Indian Administrative Service Officer

Amit Kataria (born 15 October 1979) is a IAS officer of 2004 batch from Chhattisgarh cadre who is serving as the Secretary of the Ministry of Health and Family Welfare and Medical Education, Chhattisgarh from 22 December 2024.

He formerly served as the Joint Secretary of Ministry of Rural Development (India) since 1 September 2021 till 2 July 2024.

==Early life==
Khataria was born 15 October 1979 in Gurgaon, Delhi and his family is very rich in land properties.

==Personal life==
Kataria married to Asmita Handa and he has one daughter.
He completed his primary and secondary schooling at the Delhi Public School (DPS), R.K. Puram.Aftermath he pursued higher education at the Indian Institute of Technology (IIT) Delhi, where he earned a B.Tech degree in Electrical Engineering.

==Career==
After returning from a seven-year central deputation, Amit Kataria rejoined his parent cadre, Chhattisgarh. On 22 December 2024, he was appointed Secretary, Department of Public Health and Family Welfare, Secretary, Medical Education, and given additional charge as Commissioner of Food Safety, Government of Chhattisgarh.

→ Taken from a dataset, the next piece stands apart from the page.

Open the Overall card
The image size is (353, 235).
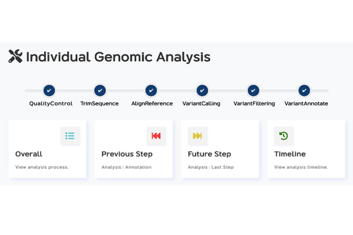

According to media reports, Kataria think to draw a symbolic salary of ₹1 after joining the Indian Administrative Service, stating that his primary motivation was public service rather than financial gain.

==Controversy==
In 2015, while serving as the District Collector of Bastar, Kataria received Prime Minister Narendra Modi during an official visit wearing sunglasses and informal attire. The Chhattisgarh government subsequently issued him a show-cause notice, stating that his appearance did not conform to official protocol. The incident received widespread media coverage.